Instruction
Copy out again, word for word, the stretch of rows that starts with the line containing "This screenshot has width=695, height=469." and ends with the line containing "[x=591, y=11]", including both of those lines, and leave the pictures out.

Working data
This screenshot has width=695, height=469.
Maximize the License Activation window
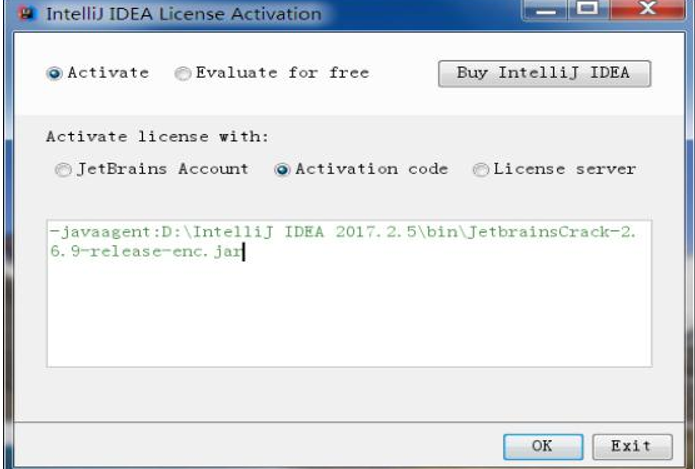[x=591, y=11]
* * *
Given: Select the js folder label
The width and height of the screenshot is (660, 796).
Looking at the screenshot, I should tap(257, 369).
...
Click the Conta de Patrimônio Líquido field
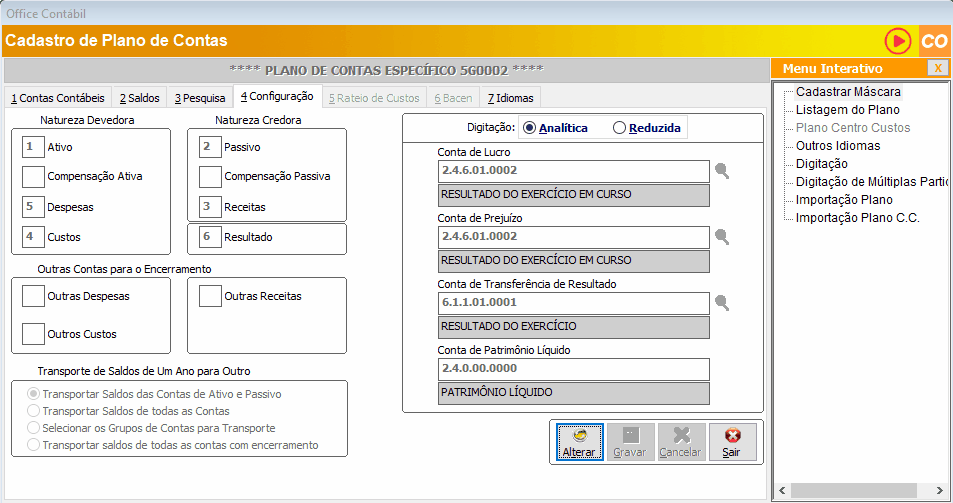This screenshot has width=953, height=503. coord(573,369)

Answer
This screenshot has width=695, height=469.
Maximize the License Activation window
[x=591, y=11]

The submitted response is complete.